Un sogno a 5 cerchi targato Calabria

Un sogno a cinque cerchi per un ragazzo orgoglio di Calabria.

Il catanzarese Simone Alessio, due volte campione del mondo di taekwondo, si è qualificato ufficialmente alle Olimpiadi del prossimo anno. L’atleta, cresciuto tra Sellia Marina e Catanzaro, è arrivato al primo posto della categoria -80 kg, con un punteggio di 500,24 punti.

Simone Alessio ha così strappato il pass per i Giochi di Parigi insieme al compagno di categoria Vito Dell’Aquila, arrivato quarto con 372,04 punti: per l'atleta catanzarese la conferma del suo valore internazionale. Con la qualificazione di Alessio e Dell'Aquila, la squadra azzurra che andrà alle Olimpiadi supera i 100 membri.

Dopo aver vinto il campionato d’Europa, quello mondiale, il Grand Prix e il Grand Prix Final, per Simone Alessio dunque un altro traguardo raggiunto, quello più ambito, per come lo stesso atleta aveva confidato in una recente intervista Corriere della Calabria, Alessio: «Io - ha detto il campione di taekwondo - ho conquistato tutte e quattro le medaglie d’oro, quindi mi manca solo quella olimpica, che inseguo. Se riuscissi a conquistare il titolo olimpico, sarei l’unico atleta italiano ad aver vinto tutte e cinque le riferite competizioni».
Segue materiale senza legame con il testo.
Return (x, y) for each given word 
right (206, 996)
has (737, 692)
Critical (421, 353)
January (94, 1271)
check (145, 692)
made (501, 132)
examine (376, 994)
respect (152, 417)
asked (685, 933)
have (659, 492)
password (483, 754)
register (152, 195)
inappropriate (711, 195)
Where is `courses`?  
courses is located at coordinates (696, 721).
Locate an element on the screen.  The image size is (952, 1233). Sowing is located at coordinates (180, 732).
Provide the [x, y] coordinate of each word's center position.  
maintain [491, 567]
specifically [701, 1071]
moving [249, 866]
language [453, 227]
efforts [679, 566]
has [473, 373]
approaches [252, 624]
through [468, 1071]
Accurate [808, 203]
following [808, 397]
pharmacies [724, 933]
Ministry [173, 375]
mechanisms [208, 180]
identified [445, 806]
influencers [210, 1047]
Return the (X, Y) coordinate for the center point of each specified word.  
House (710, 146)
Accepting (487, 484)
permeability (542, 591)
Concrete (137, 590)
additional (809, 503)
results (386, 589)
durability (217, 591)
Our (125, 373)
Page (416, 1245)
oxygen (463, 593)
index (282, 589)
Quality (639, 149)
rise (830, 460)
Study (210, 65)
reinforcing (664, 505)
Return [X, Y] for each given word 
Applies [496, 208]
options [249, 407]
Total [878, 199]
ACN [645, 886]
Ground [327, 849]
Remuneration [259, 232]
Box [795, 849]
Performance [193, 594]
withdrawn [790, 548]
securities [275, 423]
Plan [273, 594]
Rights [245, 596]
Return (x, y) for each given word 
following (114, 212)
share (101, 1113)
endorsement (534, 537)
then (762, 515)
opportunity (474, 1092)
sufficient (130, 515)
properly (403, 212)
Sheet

Nell'intervista Simone Alessio aveva raccontato anche altre cose di sé: «Livorno è la mia città natale perché mio padre, calabrese di Sellia Marina, lavorava lì nei carabinieri, paracadutista nel reggimento Tuscania. Quando avevo appena tre anni, però, ce ne andammo in Calabria, dove passai l’intera infanzia. Non ho ricordi della Toscana. La

mia personalità, le mie esperienze da ragazzo e la mia crescita sono maturate in Calabria, terra cui sono tanto legato per ragioni familiari, affettive, formative. È vero che da Nord a Sud esiste ancora un certo campanilismo, per molti versi comprensibile. Se uno si afferma in qualche campo, è scontato che sia tirato per la giacchetta dalle comunità locali. Ma è un problema che non mi impegna». «Mi sono trasferito a Roma da adolescente, a 16 anni. Ora ne ho 23, perciò ho preso anche il modo di vivere dei cittadini della capitale. C’è netta differenza quando passi da un piccolo paesino in provincia di Catanzaro a una metropoli. È ovvio che in un contesto urbano, culturale e sociale molto più grande, tu cambi il tuo modo di vivere e di relazionarti con gli altri, il tuo approccio rispetto agli eventi che ti toccano. Tuttavia - aveva infine detto Simone Alessio - che tutto il mio carattere è nato, è cresciuto e si è sviluppato in Calabria. Della nostra terra porto la sua durezza e bellezza insieme, l’abitudine al sacrificio, la voglia di vincere».